Consequências da espetacularização da violência pela mídia brasileira

Enviada em 03/06/2020

No episódio “Urso Branco”, da série norte-americana Black Mirror, é narrado um futuro distópico, no qual a personagem principal - chamada Victória - está fugindo de assassinos, enquanto grita por socorro. No entanto, os outros personagens, ao verem a sua aflição, apenas a filmam e observam, o que revela como, atualmente, as situações de violência são vistas como uma forma de entretenimento. No Brasil, entretanto, a realidade não é muito diferente, uma vez que a espetacularização da violência pela mídia brasileira representa um fator nocivo que deve ser enfrentado de forma mais organizada pela sociedade. Isso se evidencia não somente pela necessidade de lucro e competição por audiência entre empresas midiáticas, mas também pela ocorrência de crimes cada vez mais cruéis.

Em primeiro lugar, a competição por público e a busca dos maiores lucros entre as mídias atuais é um fator crucial ao analisar o problema. No livro “Sociedade do Espetáculo”, do filósofo Guy Debord, é explicitada sua teoria de que todas as pessoas vivem suas vidas como se fosse uma performance, tentando oferecer o melhor show. Essa teoria foi agravada pela globalização, que acarretou a rapidez de compartilhamento e disseminação de notícias.

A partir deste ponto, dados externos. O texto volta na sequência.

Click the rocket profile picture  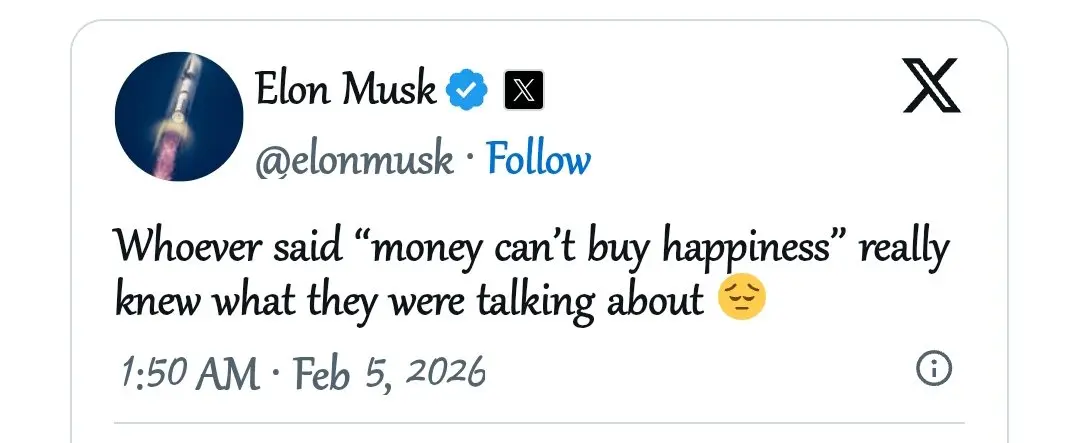180,118
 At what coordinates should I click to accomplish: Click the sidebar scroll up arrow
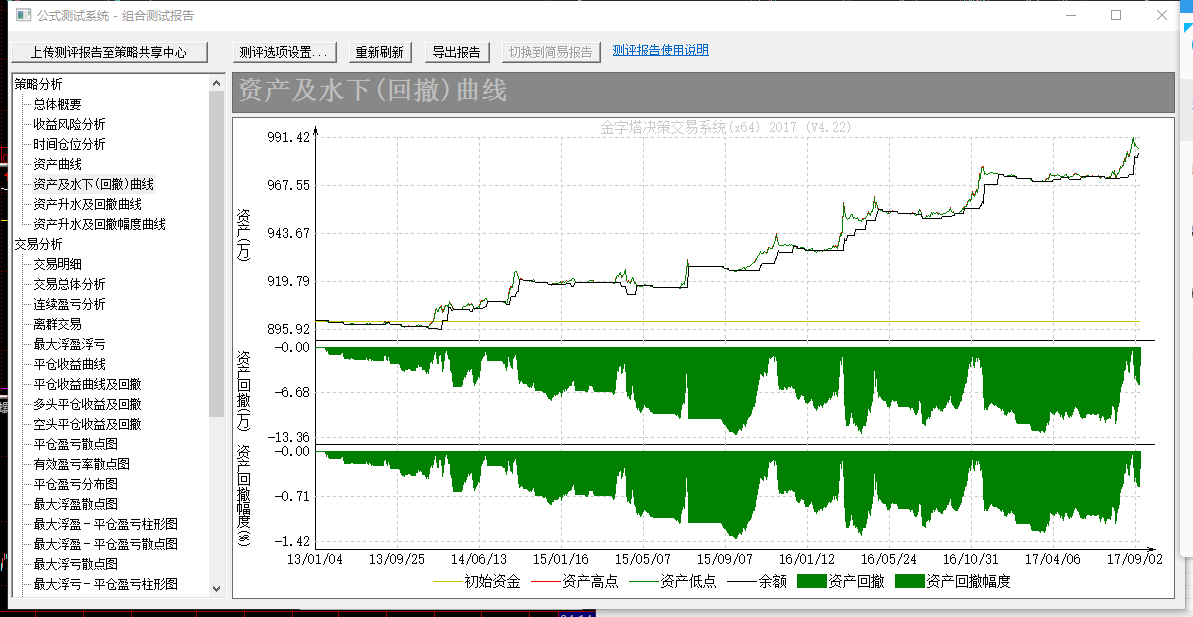pyautogui.click(x=216, y=83)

Dessa forma, a mídia brasileira preocupada em atrair mais audiência, alcançar maiores lucros e disponibilizar entretenimento, busca a melhor e mais rápida cobertura dos acontecimentos, mesmo que para isso, seja necessária a superexposição de casos de violência e, sua consequente, espetacularização.

Por conseguinte, tal exposição excessiva de crimes pela mídia pode ser considerada como uma forma de gatilho, em alguns casos, para a ocorrência de novos delitos, cada vez mais cruéis. O caso dos Atiradores de Suzano, em 2019, se tornou alvo de grandes críticas por conta da grande liberação de informações sobre a compra de armas dos jovens. Desse modo, a influência dos meios de comunicação pode servir como incentivo ou inspiração para que outros indivíduos cometam diferentes crimes. Assim, a transmissão  exagerada pela mídia corrobora para o círculo da violência brasileira.

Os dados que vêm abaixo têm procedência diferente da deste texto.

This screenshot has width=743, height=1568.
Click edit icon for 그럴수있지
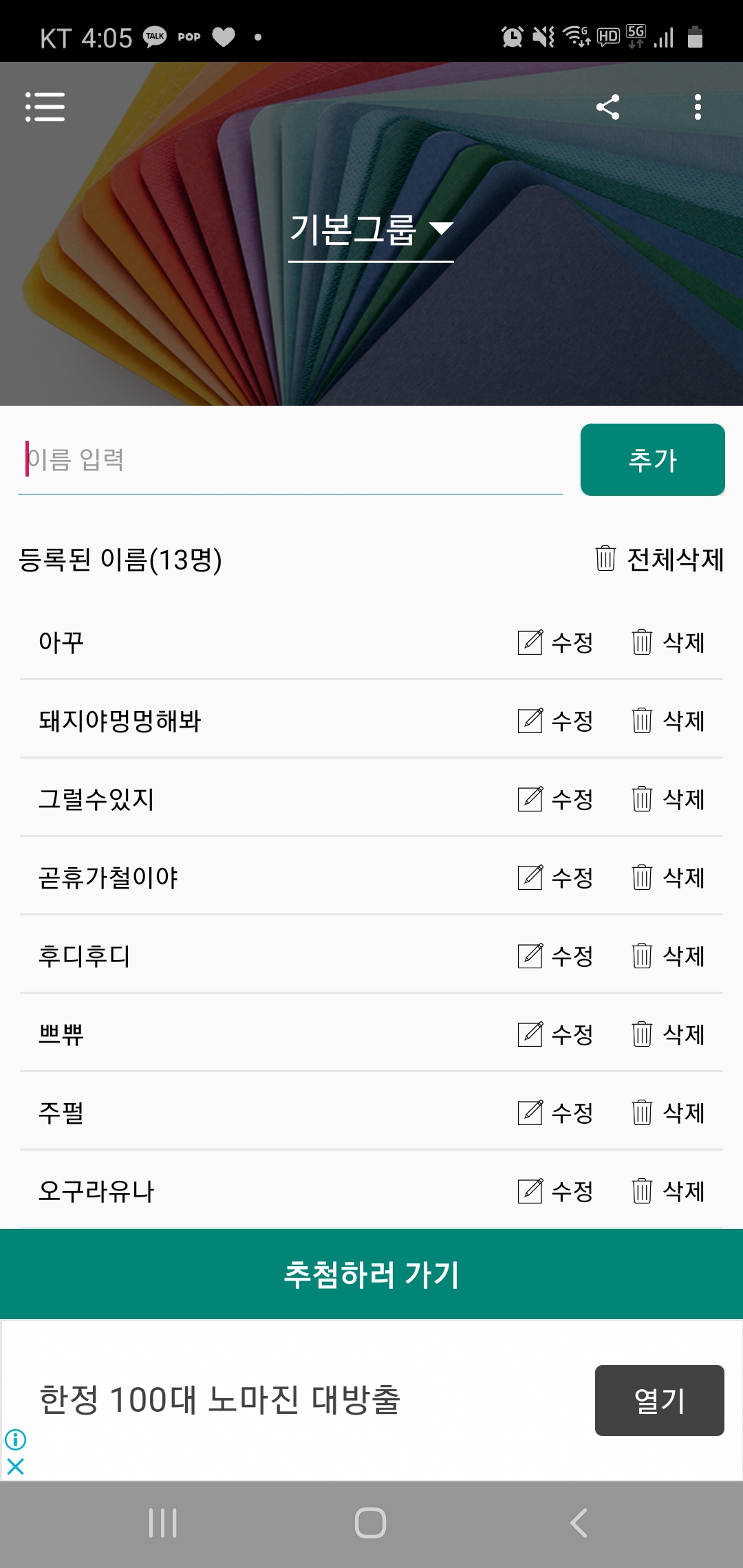click(530, 798)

Torna-se evidente, portanto, que medidas são necessárias para resolver o impasse. Nesse sentido, além de promover campanhas publicitárias contra a espetacularização da violência, o Estado e o Ministério Público devem criar um projeto de lei que será entregue à Câmara dos Deputados, a fim de regulamentar os limites da exposição de casos mais violentos pela mídia. Isso deve ocorrer por meio de um acordo com empresas de telecomunicações, com o objetivo de criar horários ideais para a notificação desses casos, como o horário noturno, para que crianças e menores de idade não tenham acesso excessivo a essas informações. Somente assim, as consequências da espetacularização da violência poderão diminuir para a população brasileira.